Grouped 3D charts need both x and y in --group-pattern. Auto-group always sets -p x only, so --3d with auto-group logs a warning and grouped 3D will not render until you supply both axes explicitly (e.g. -g region,product -p x,y --3d).

Terminal window
vizb sales.csv -o sales.html # auto-picks region (or similar) as the X axis
vizb sales.csv --chart bar:3d -o 3d.html # auto-picks X only; warns that 3D needs -p x,y
vizb sales.csv -g region,product -p x,y --3d -o 3d.html # grouped 3D with explicit axes
vizb sales.csv -g product -p y -o o.html # explicit --group disables auto-group

When every column in a CSV/JSON file is numeric (no categorical columns exist), auto-group has nothing to pick. Instead, vizb auto-assigns the first 2-3 columns as value-type coordinate axes (x, y, z) — no flag needed. This works on bar, line, and scatter charts.

Columns Axes Pattern
2+ x, y 2D value
3+ x, y, z (first 3) 3D value (auto-enables 3D)
4+ x, y, z + 4th as metric 3D value + auto visualMap (color/size by metric)

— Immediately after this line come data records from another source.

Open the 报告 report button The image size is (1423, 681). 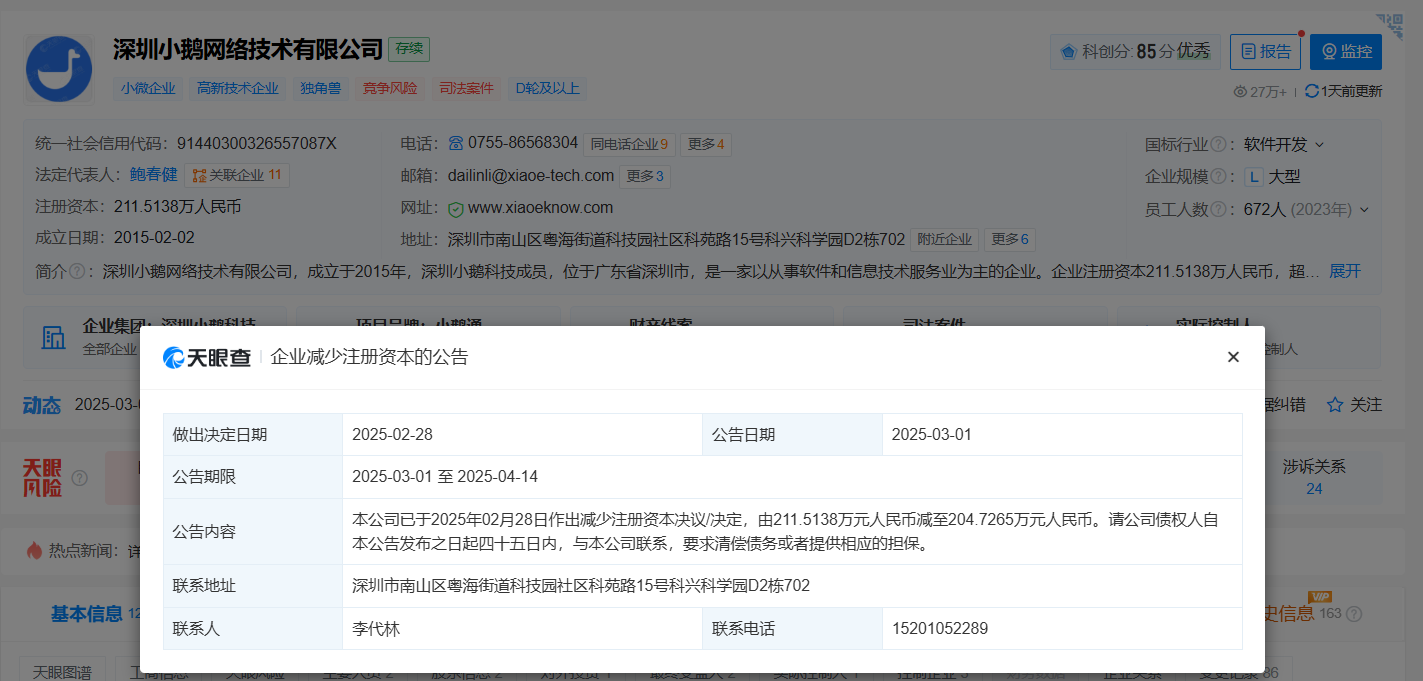1264,52
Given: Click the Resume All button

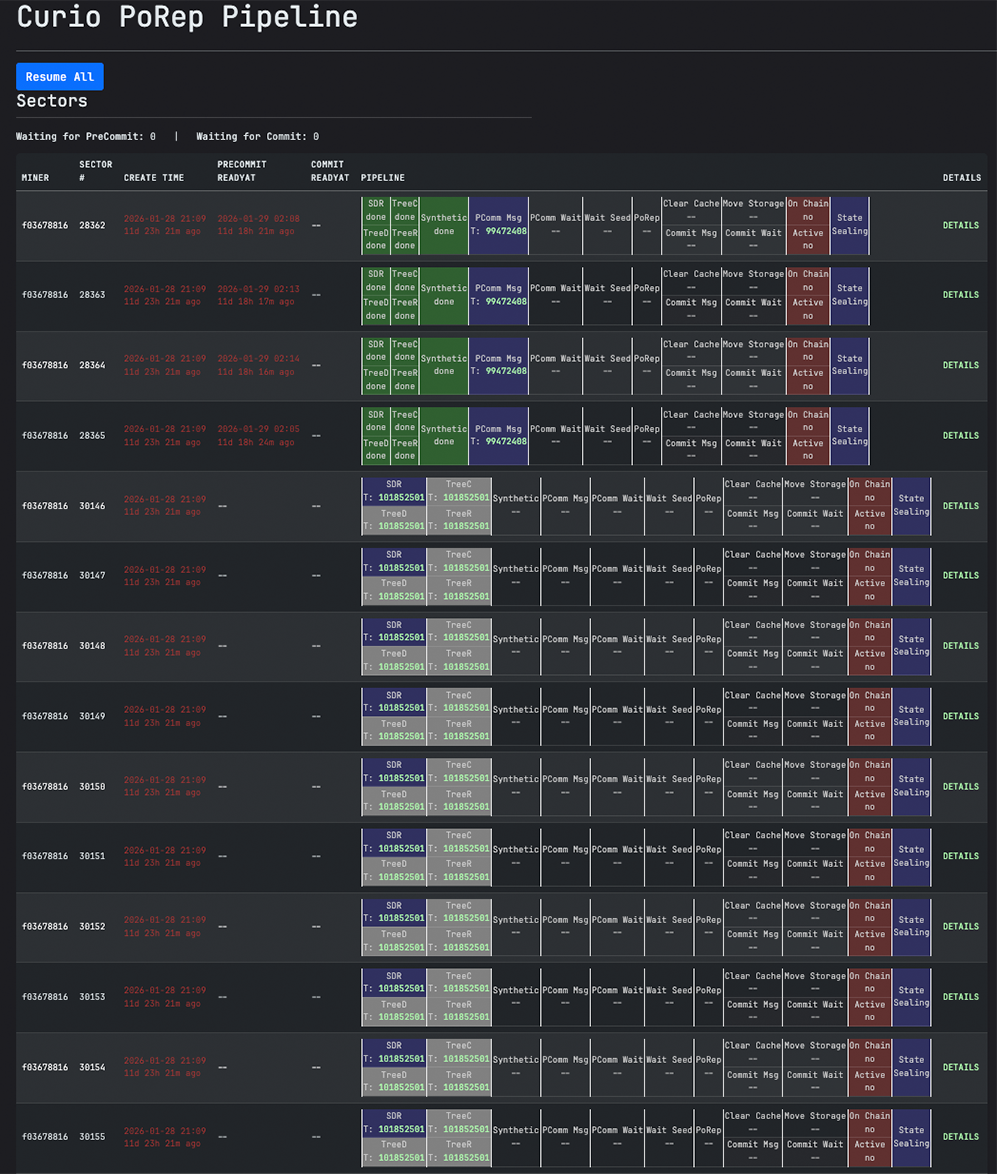Looking at the screenshot, I should [x=59, y=77].

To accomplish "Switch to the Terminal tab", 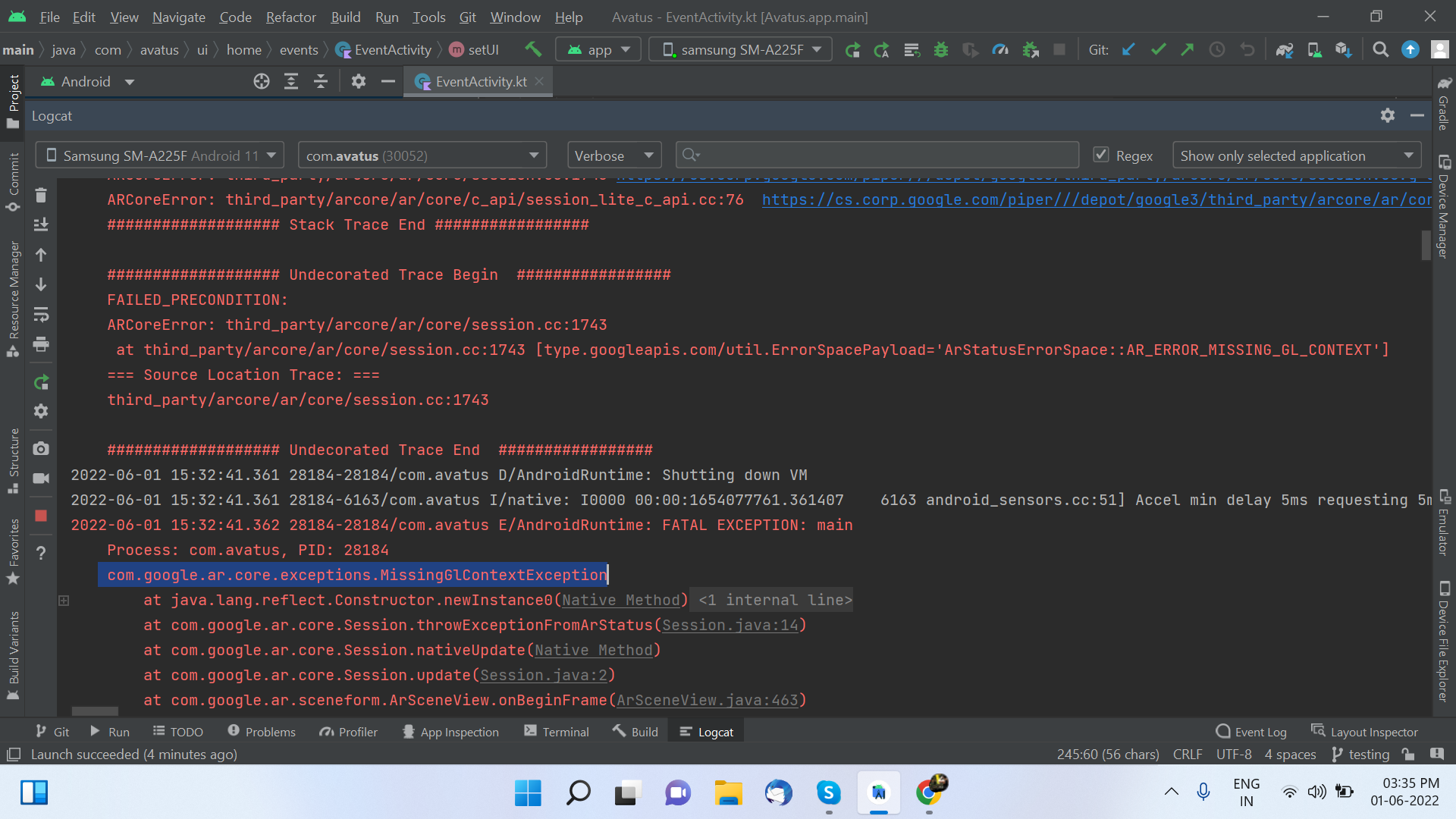I will 565,731.
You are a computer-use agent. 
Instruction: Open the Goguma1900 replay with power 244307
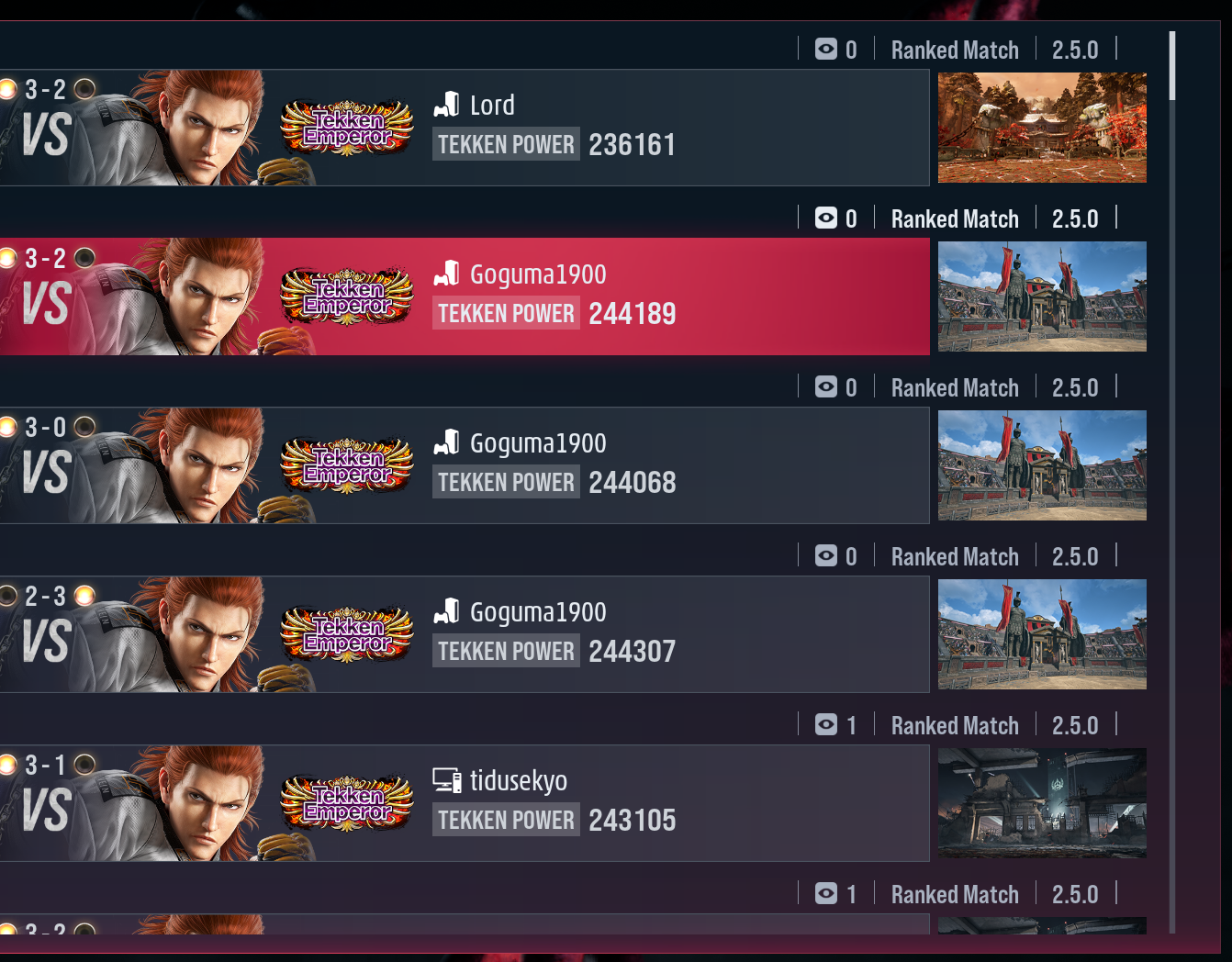pos(465,634)
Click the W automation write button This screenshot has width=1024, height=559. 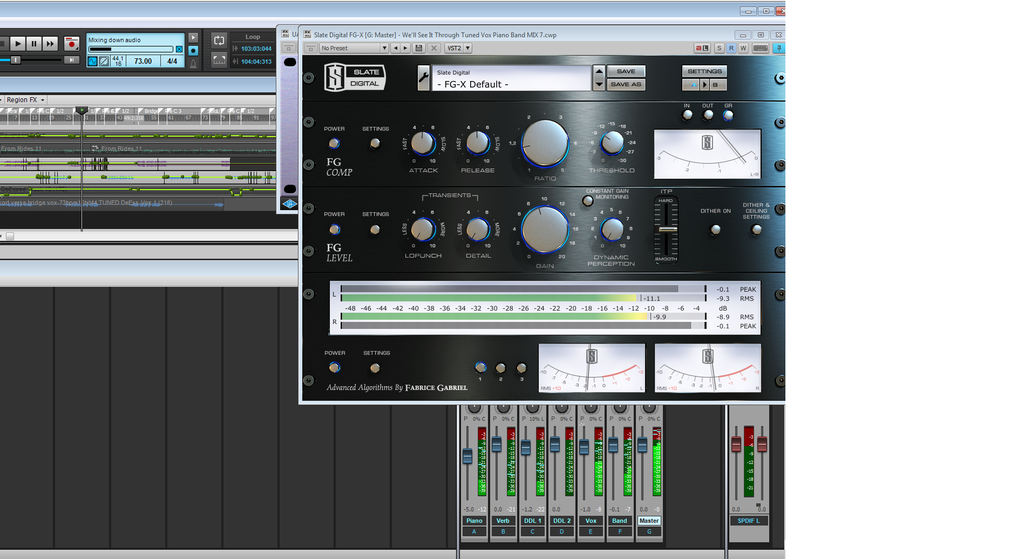pos(742,48)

With 2+ numeric columns, vizb creates a 2D value-mode chart. With 3+, it automatically enables 3D (bar3D / line3D / scatter3D). With 4+, the first three columns are coordinates and the fourth becomes a visual metric. The inference is logged: 🧠 Auto-valued by columns: x, y, z (3D pattern x-y-z), metric: value.

Terminal window
vizb scatter allnums.csv -o scatter.html # auto-value x,y from first 2 columns
vizb scatter allnums.csv --3d -o 3d.html # auto-value x,y,z from 3+ columns (auto-3D)
vizb bar allnums.csv -o bars.html # bar auto-value (auto-3D with 3+ cols)
vizb line allnums.csv -o lines.html # line auto-value (auto-3D with 3+ cols)

Both approaches draw on the same four dimensions. Group assigns them categorically; select assigns them as coordinate positions.

Dimension Shorthand Role
Name n Splits rows into separate chart groups
XAxis x Sets the X axis
YAxis y Creates the in-chart series (group) or second coordinate (select)
ZAxis z Adds a depth axis → 3D chart (requires x + y)

See Group → The dimensions for the full reference. At least one of x or y is required for group to take effect; z requires both x and y.

Benchmark output (Go, Rust, JavaScript) is always grouped — the benchmark name is already the label (e.g. BenchmarkSort/1024/QuickSort), so there are no columns to select. Solo --select and auto-value do not apply. See Group benchmarks.